EXTRACT TO READ:
★ ★ ★ ★ ★

Deep Learning: A Sport of Kings?

The big news in the machine learning/deep learning world this week is Google’s release of TensorFlow, their deep learning toolkit. This has prompted some to ask: why would they give away “crown jewels” for such a strategic technology? The question is best answered with a machine learning joke (paraphrased): “the winners usually have the most data, not the best algorithms”.

Neural networks have been around for a while, but it’s only been within the past 10 yrs that researchers have figured out how to train networks with many, many layers (the “deep” in “deep learning”). That research has been greatly accelerated by using GPUs as very high-performance, general purpose, vector processors. If a researcher can turn around an algorithm experiment in a day (vs 3 months), a lot more research gets done.

But as the joke suggests, it’s all about that data: you need lots and lots and LOTS of data to train a high-performance deep learning network. And Google has more data than anyone else —so they don’t worry so much about giving away algorithms.

(Also, Google, Baidu, Twitter, Facebook, etc. are investing in GPU compute clusters that can only be described as the new “mainframe supercomputers”. Sure, you can rent GPU instances on Amazon, but there’s nothing like having the latest Nvidia board with lots of RAM and very high-performance interconnect).

What does this all mean for early stage startups? The situation creates several tough hurdles: first, freely available code and technology from Google (and Facebook) enables competitors and devalues whatever the startup might develop. Second, few startups have access to a large enough proprietary data source to compete at scale. And third, GPU compute clusters need real capital.

What’s left for startups? I see at least two interesting patterns:

  • Using deep learning as a key feature to enhance another app.  Use freely available technology to add magic.  Google Photos is a great example of this, and I think every photo and video app will soon be able to recognize stuff, people, people, items, etc. to enhance the functionality.
  • “Man-teaches-machine”.  Start out with a lot of humans doing some task and capture their work to train a network.  Over time, have the network handle the common cases, with the exceptions / ambiguous cases routed to humans for resolution.  Build a large, proprietary training set, enjoy compounded interest, and profit.

The GPU Overshadows the CPU

Ask a teenager about GPUs (Graphics Processing Unit) and you might get a surprisingly informed response.  As I watch my kids, nephews, and their friends build “gaming PCs”, they all seem quite current on the relative performance of AMD vs Nvidia, the merits of GPU memory, power issues, etc.  (And one important side effect:  a fairly healthy family ecosystem of hand-me-down GPUs).

While it’s great to run Battlefield 4 at 60fps on ultra detail across three HD monitors, what’s most interesting is how GPU capabilities are generalizing beyond graphics. This is one of my absolute favorite disruption patterns: “commodization+crossover”, where a technology is commoditized by demand for one application and then applied elsewhere.

★ ★ ★ ★ ★

INFORMATION SUPPLIED:
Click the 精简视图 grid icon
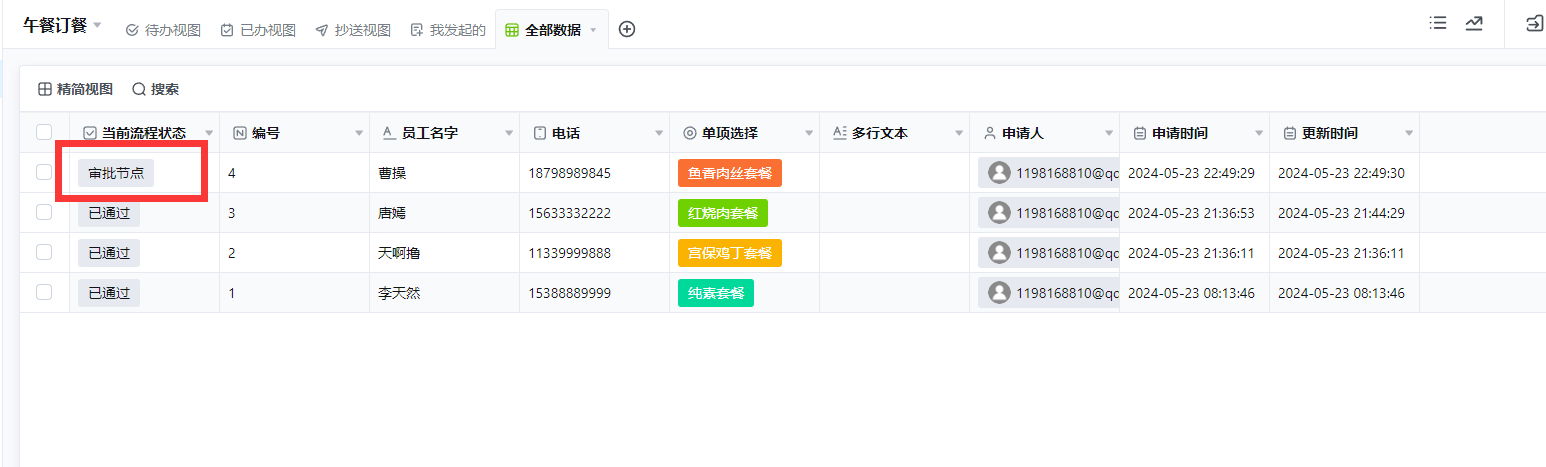45,89
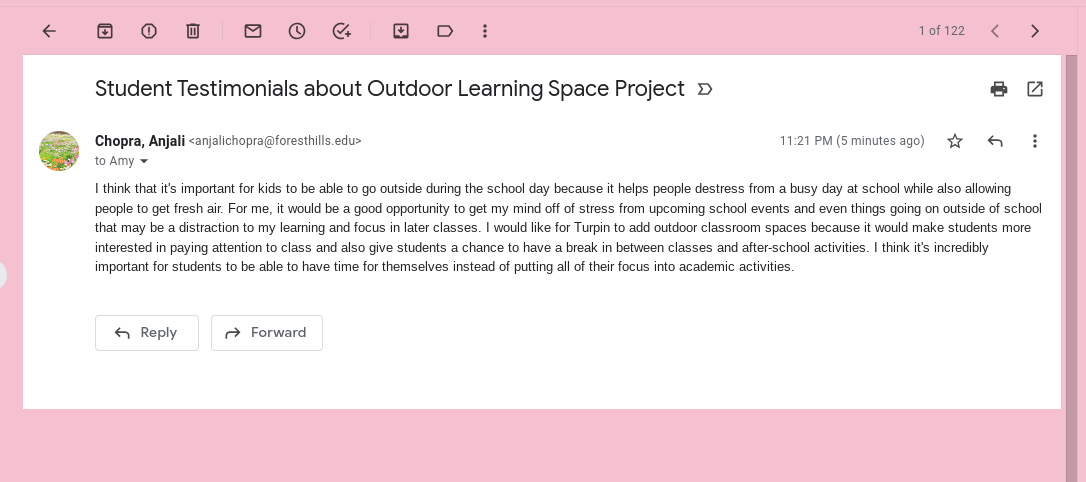Toggle the importance marker beside subject
This screenshot has width=1086, height=482.
tap(705, 89)
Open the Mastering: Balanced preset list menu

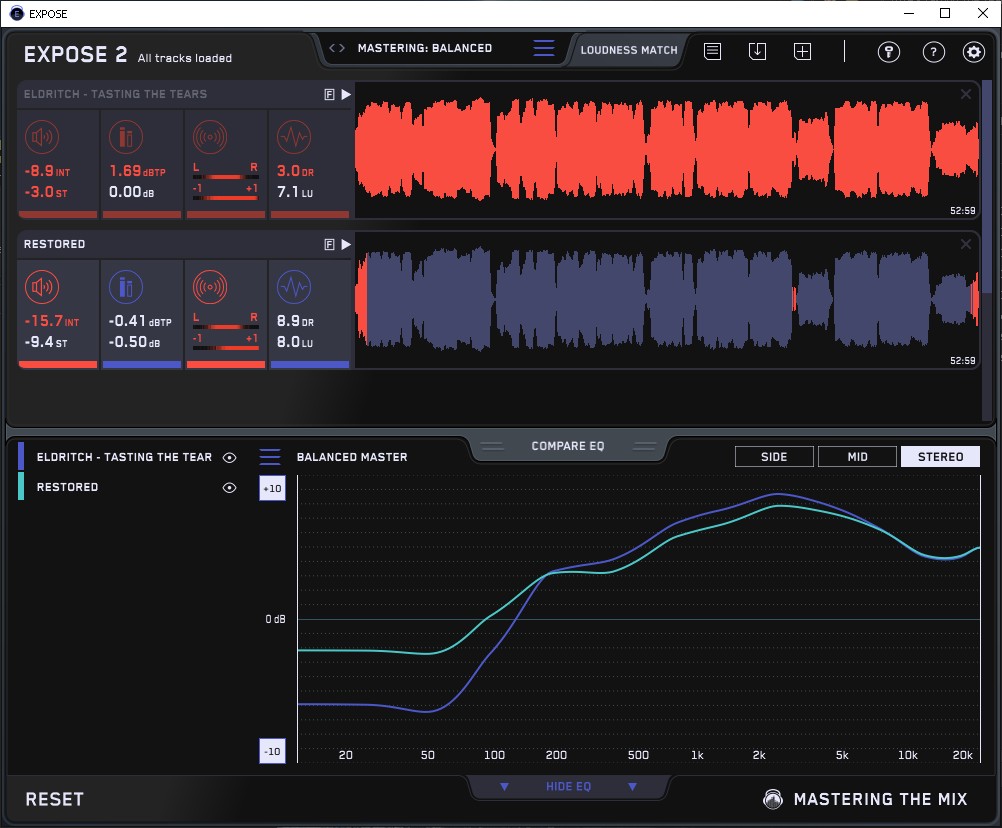[x=543, y=48]
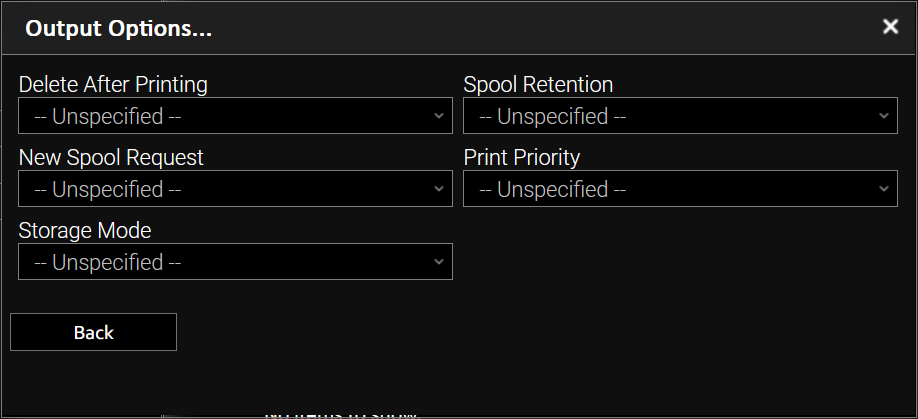Click the "Print Priority" label text
The height and width of the screenshot is (419, 918).
tap(521, 157)
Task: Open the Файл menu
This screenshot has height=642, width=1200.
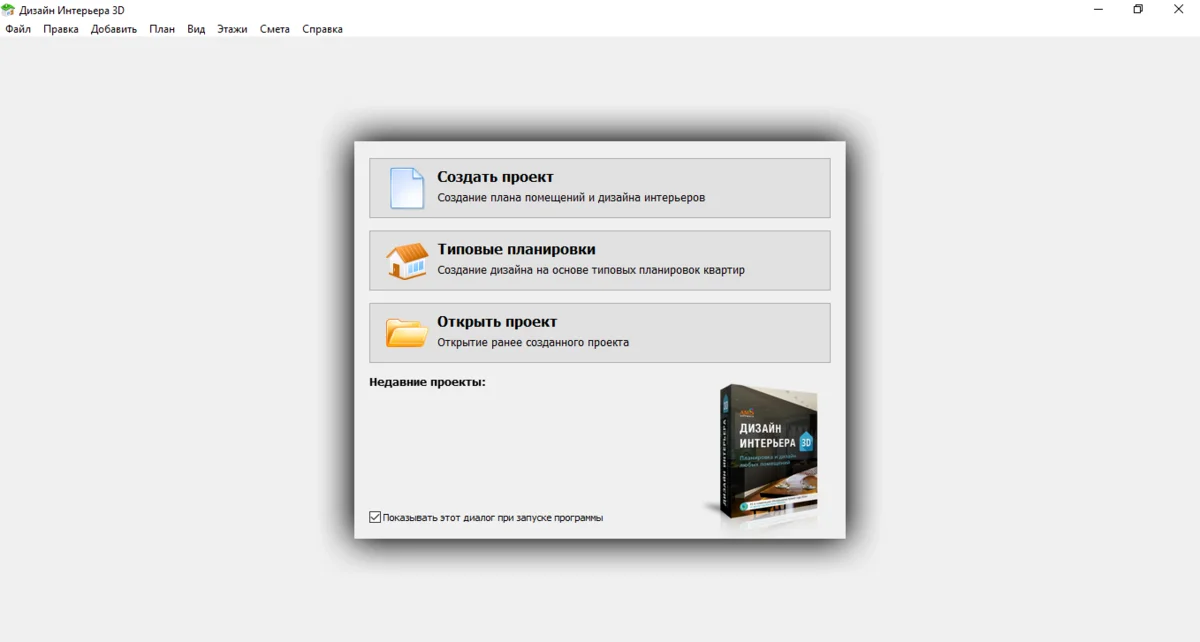Action: 18,29
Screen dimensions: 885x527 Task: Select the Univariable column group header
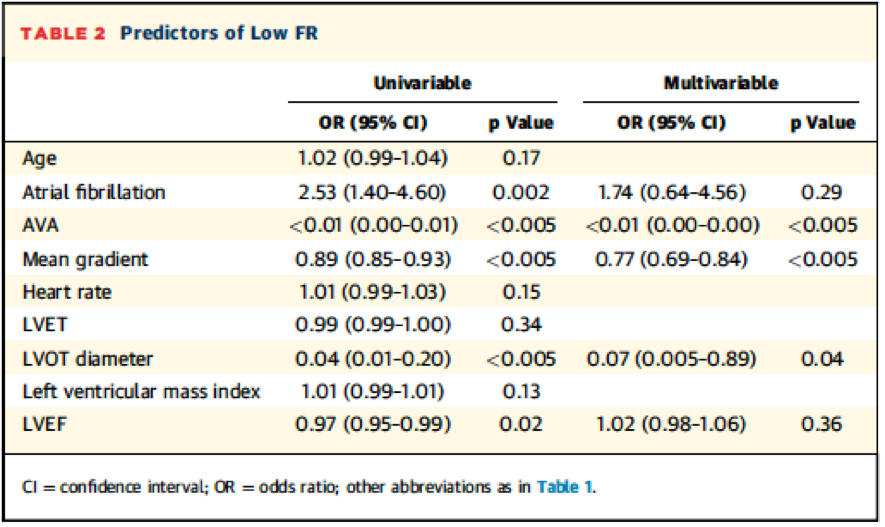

★ ★ ★ ★ ★

In the article on deep learning, what does the paraphrased machine learning joke say the winners usually have?

FINISHED ANSWER: The most data, not the best algorithms.